L’absence de bords entraîne l’effroi. Baudelaire, notamment, aime pour ses “tableaux parisiens” les bords et les cadres car sans eux les fantômes ne sont plus contenus. Un poème des Fleurs du Mal auquel je pense quelquefois est “Les Sept vieillards” : dans une rue parisienne enveloppée d’un brouillard jaunâtre et sale où rien ne se distingue de rien, apparaît un vieillard « dont les guenilles jaunes/ Imitaient la couleur de ce ciel pluvieux ». Il n’avance pas seul : « Son pareil le suivait ». Puis :
A quel complot infâme étais-je donc en butte,
Ou quel méchant hasard ainsi m’humiliait ?
Car je comptai sept fois, de minute en minute,
Ce sinistre vieillard qui se multipliait !
Le poète atterré finit par « tourner le dos au cortège infernal » de ces figures du mauvais infini spleenétique. Il s’enferme chez lui et dit dans la dernière strophe :
Vainement ma raison voulait prendre la barre ;
La tempête en jouant déroutait mes efforts,
Et mon âme dansait, dansait, vieille gabarre
Sans mâts, sur une mer monstrueuse et sans bords !
J’aime particulièrement « sans mâts » (dont se souviendra Mallarmé dans “Brise marine”), avec le rejet qui mime – sans dégât pour l’équilibre des vers – cette perte des bords et des repères. Dans mon exemplaire des Oeuvres complètes de Baudelaire aux pages jaunies (qui date de 1961), le point sur le i et le t du deuxième « dansait » sont un peu effacés ainsi que la virgule qui suit, comme si le bord des mots lui-même se fondait dans le paysage effrayant évoqué par le poème.
En lisant “Les sept vieillards”, j’ai en tête la teinte jaune-marron des peintures dites “noires” de Goya que j’ai choisies pour encadrer les vers de Baudelaire.
“Goya, cauchemar plein de choses inconnues” (“Les Phares”)

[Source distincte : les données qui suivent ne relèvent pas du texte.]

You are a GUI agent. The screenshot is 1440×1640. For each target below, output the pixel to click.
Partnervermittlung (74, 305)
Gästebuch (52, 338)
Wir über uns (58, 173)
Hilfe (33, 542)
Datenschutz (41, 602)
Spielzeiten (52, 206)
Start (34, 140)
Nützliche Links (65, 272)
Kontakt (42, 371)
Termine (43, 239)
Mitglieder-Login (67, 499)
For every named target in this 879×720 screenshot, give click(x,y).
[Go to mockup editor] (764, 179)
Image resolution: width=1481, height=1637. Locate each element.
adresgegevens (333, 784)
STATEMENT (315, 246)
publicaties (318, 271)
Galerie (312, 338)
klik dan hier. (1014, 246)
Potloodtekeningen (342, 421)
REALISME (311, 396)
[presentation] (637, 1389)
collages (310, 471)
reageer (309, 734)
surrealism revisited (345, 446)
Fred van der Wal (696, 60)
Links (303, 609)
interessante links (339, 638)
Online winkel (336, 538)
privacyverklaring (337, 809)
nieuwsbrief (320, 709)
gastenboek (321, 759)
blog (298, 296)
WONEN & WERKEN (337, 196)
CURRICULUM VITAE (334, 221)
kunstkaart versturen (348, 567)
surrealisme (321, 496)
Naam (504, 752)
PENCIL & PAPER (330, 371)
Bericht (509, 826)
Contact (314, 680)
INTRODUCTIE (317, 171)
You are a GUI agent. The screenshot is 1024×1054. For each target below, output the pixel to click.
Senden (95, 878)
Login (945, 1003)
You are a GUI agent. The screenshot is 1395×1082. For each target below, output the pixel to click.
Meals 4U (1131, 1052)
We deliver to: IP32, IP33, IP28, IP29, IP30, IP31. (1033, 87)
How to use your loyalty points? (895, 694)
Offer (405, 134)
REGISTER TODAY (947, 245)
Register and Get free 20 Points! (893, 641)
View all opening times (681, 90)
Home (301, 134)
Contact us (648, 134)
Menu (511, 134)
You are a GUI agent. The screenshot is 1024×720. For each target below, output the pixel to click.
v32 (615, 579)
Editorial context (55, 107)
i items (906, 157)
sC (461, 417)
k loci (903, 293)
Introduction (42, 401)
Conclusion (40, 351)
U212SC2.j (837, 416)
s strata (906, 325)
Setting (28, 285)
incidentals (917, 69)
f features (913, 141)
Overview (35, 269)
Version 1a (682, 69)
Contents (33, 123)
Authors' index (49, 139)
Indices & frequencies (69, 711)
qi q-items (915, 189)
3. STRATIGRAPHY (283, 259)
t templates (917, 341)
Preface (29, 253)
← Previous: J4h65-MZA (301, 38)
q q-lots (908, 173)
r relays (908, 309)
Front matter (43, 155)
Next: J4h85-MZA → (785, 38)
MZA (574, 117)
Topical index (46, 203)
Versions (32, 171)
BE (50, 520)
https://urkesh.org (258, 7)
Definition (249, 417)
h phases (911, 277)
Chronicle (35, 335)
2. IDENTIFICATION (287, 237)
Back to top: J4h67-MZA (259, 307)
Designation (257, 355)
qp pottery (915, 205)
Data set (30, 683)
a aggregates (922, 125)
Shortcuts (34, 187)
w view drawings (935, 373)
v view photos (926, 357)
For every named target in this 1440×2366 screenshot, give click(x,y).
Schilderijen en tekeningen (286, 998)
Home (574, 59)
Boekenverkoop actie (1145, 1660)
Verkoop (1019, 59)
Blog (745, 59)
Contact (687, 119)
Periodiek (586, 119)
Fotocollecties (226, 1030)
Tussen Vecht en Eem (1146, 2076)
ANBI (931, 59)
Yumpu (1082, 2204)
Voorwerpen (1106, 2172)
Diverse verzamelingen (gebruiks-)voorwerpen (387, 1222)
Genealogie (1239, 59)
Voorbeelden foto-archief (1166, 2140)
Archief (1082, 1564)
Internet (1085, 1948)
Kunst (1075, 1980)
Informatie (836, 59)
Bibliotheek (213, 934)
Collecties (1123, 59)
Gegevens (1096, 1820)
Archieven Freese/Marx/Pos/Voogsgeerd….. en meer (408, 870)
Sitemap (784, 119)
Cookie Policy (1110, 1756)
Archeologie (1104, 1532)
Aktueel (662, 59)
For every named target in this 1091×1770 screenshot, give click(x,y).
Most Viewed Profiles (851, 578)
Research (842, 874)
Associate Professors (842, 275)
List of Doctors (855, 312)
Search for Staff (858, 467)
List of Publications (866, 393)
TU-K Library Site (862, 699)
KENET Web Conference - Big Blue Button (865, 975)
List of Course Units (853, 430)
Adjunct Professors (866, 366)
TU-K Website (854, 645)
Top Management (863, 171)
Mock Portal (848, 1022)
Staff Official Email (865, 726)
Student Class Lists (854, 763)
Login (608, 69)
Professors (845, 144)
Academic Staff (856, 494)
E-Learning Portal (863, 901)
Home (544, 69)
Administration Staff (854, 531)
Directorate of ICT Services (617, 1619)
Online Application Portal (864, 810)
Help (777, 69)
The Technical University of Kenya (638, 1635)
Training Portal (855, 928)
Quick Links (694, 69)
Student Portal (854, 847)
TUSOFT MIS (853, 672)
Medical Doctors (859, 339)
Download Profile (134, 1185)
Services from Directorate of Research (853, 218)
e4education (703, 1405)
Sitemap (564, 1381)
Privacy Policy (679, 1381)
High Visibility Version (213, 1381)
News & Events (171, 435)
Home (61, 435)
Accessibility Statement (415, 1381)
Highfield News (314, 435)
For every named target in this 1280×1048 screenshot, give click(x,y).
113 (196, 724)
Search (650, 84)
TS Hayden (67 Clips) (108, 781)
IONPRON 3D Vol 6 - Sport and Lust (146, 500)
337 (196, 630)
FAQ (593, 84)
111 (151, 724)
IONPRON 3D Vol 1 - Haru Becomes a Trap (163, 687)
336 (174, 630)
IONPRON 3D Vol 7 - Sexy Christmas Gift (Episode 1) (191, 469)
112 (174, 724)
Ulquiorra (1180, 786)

Sur Baudelaire, les cadres et les bords, un excellent article de Martin Rueff : “Le cadre infini – sur la poétique baudelairienne” https://www.cairn.info/revue-litterature-2015-1-page-21.htm
Le Prado a rouvert samedi, mais il ne montre en ce moment que 250 oeuvres. Je ne crois pas que l’on puisse voir en ce moment les extraordinaires peintures noires qui viennent de La Quinta del Sordo où Goya a vécu de 1819 à 1823.
La maison qui se trouvait sur la rive du Manzanares, juste en face de l’ermitage et de la prairie de San Isidro, fut démolie en 1909.
J’ ai vécu longtemps près du Puente de Segovia au bord du Manzanares.